How Public Perception Has Changed on Radiohead’s ‘Kid A’
Singer, frontman and peculiar face of the 1990s supergroup Radiohead, Thom Yorke has a certain dissenting expression about himself. His temper seems to be one of constant scrutiny and cynicism as he and his band cursed and blessed each other with their first big hit, “Creep.” Since that song came out, all Radiohead has done afterwards was an attempt to escape the self-imposed public perception that the band had for itself and very real.
They called Radiohead a “one-shot wonder”. So Radiohead released their second album, Curvatures who presented one single after a following – he put them atop the totem pole of independent alternative britpop bands. They had explored the vast avenue of guitar music so much that they had exhausted it, and so, as a result, every album almost turned into some sort of “all or nothing” situation for Radiohead. Their next album, OK computer, became a logical continuation of Curvatures – he took guitar music to a whole new level, creating masterpieces like “Paranoid Android” and “Exit Music (For a Film)”. Overall, this made them the quintessential existentialist group.
What really stood out for Radiohead fans was the band’s heartfelt authenticity. It wasn’t just a pretentious proclamation of their many masks or a demonstration of their growing array of talent, everything we heard on the album is exactly what the band, and more specifically, Thom Yorke, was experiencing and how. he wanted to express. he.
Typically, when it comes to anything, time will tell – time gives us context and perspective. Kid A, perception has radically changed.
By the end of the decade and into the new century, Thom Yorke was tired of being famous and touring. He had had enough. Author of That doesn’t happen: Radiohead’s “Kid A” and the start of the 21st century, Steve Hyden said, “Thom Yorke literally can’t escape fame, and he’s trying to do it.
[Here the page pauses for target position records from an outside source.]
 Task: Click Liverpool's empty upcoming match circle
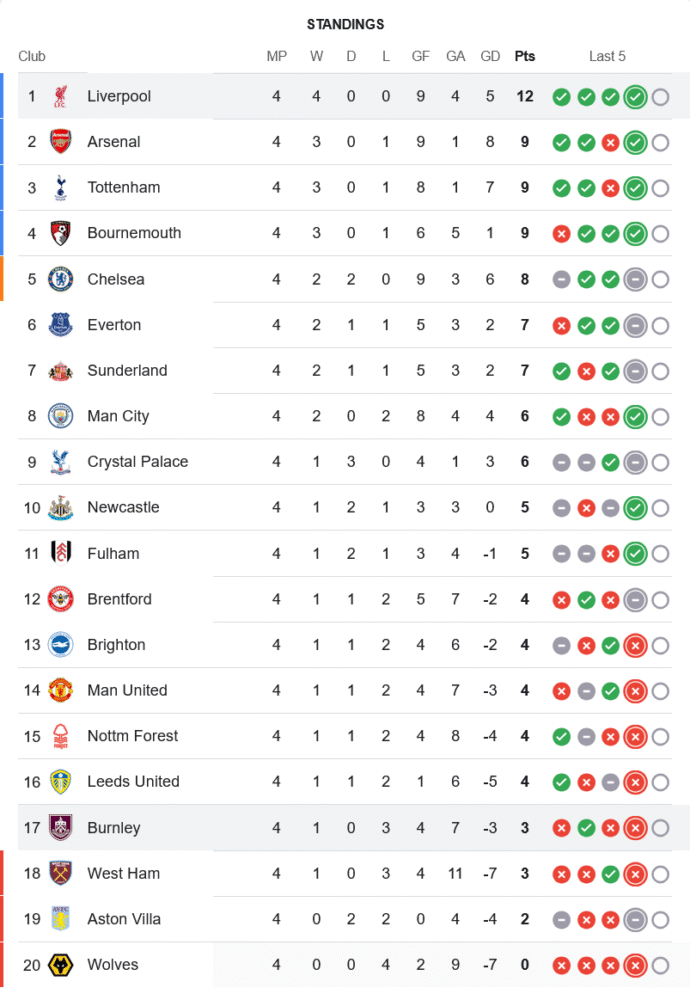coord(661,97)
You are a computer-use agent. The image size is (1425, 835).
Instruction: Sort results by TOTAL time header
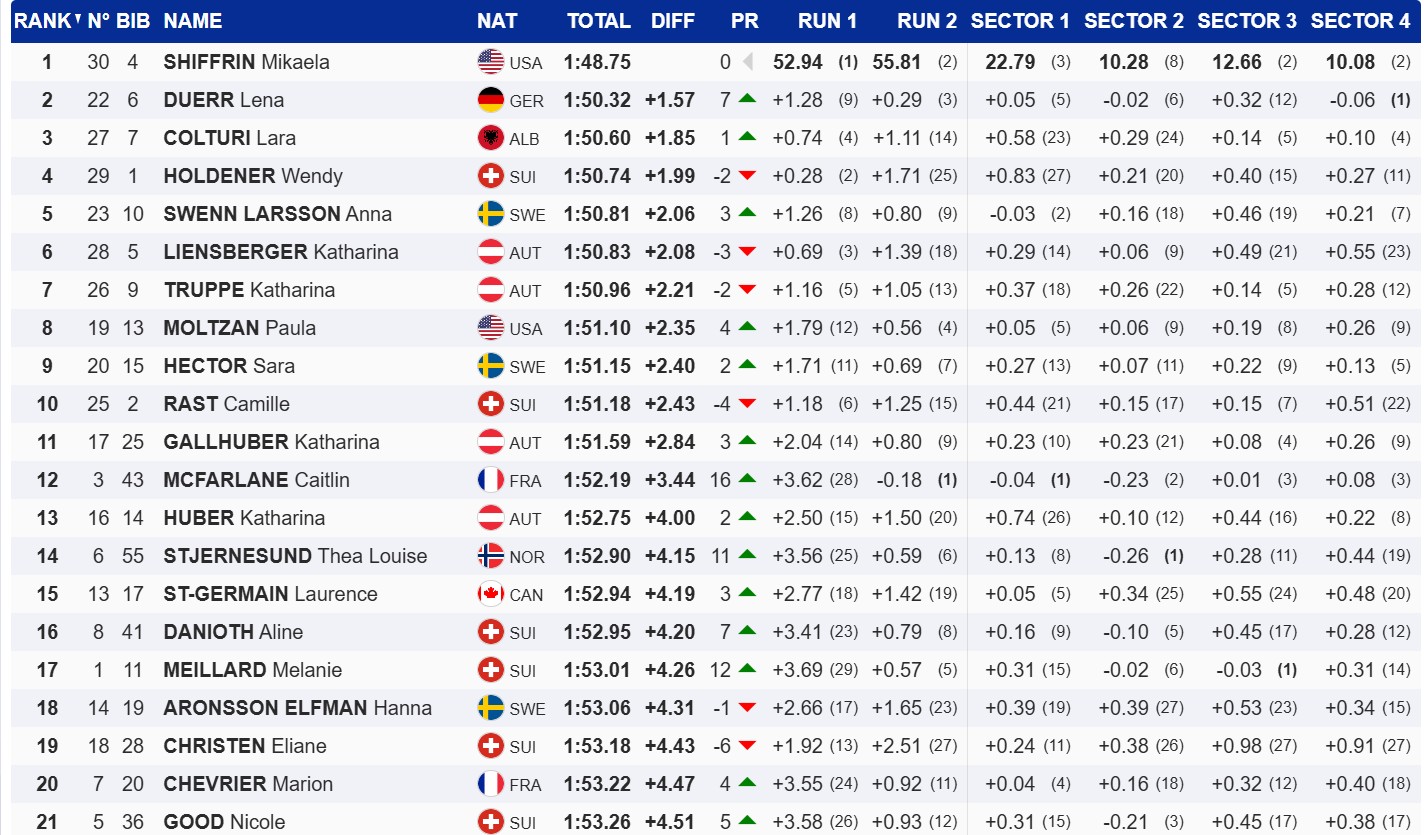coord(598,21)
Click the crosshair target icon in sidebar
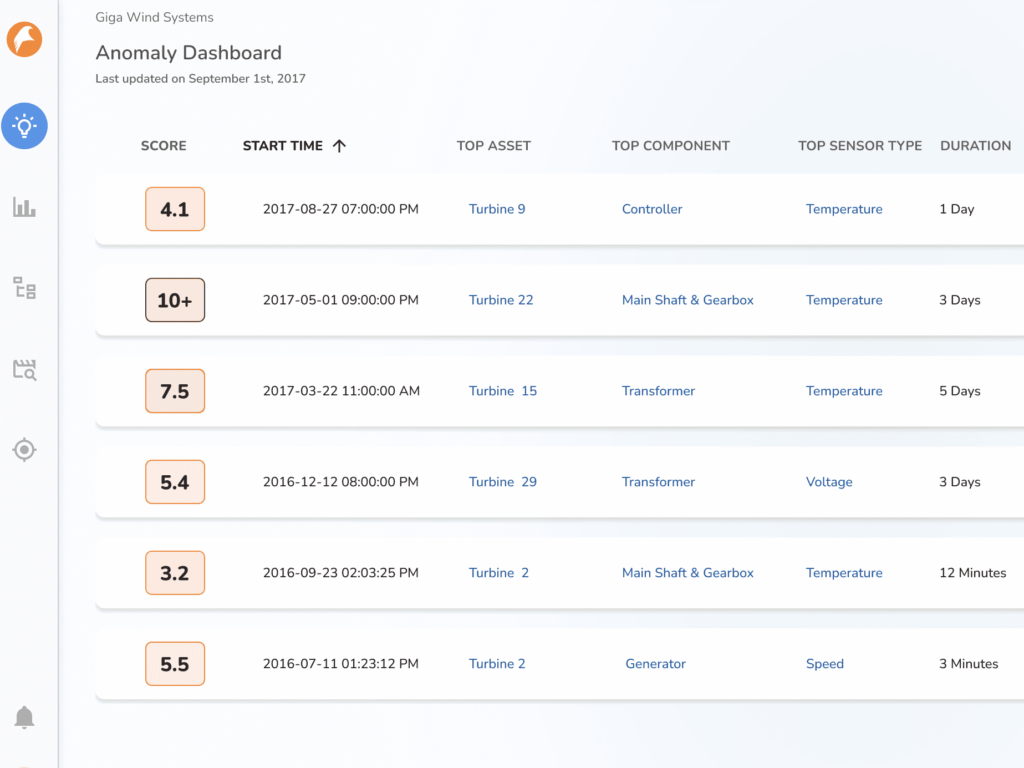Screen dimensions: 1024x768 25,450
Therefore Kid A, sort of becomes the vehicle with which he will try to force his way out of there. Yorke and the rest of Radiohead were looking for an escape, so the solution came to radically change their style of music.
In anticipation of Radiohead’s fourth album, Kid A, the group was considered the savior of rock music. Critics and fans alike expected another continuation of Curvatures and OK Computer. Instead of, Child A came out and, for the majority of their fans and critics, it was a disappointment. Many considered this Radiohead record to be the low point of their careers at the time; everyone is allowed to swipe and that was Radiohead’s mistake.
“OK computer was the album that really established them as one of the iconic bands of their generation, ”explained Hyden. “And so they were getting a lot of press and a lot of attention at that time. And I think as the tour continued to support this record, he just started to focus on Thom Yorke.
Commercially, the record sold well, but critics almost unanimously agreed that the album was confusing. Some synth sounds felt cliché and the overall quality of the production was overprocessed. Ultimately, Kid A would do more than stand the test of time. He predicted the direction of music later, which happened 10 to 20 years later.
Our perception of Radiohead has changed dramatically over the years. As they released more albums and other bands started showing their influence through Radiohead, Child A started to make a lot more sense. The way people hated when Dylan went electric, members of the public hated it when Radiohead went electronic.
Looking back now, even their early rock guitar records are better, and everything after that makes more sense. Child A has aged as a connecting record within their vast and diverse discography and it’s only getting better with each passing year.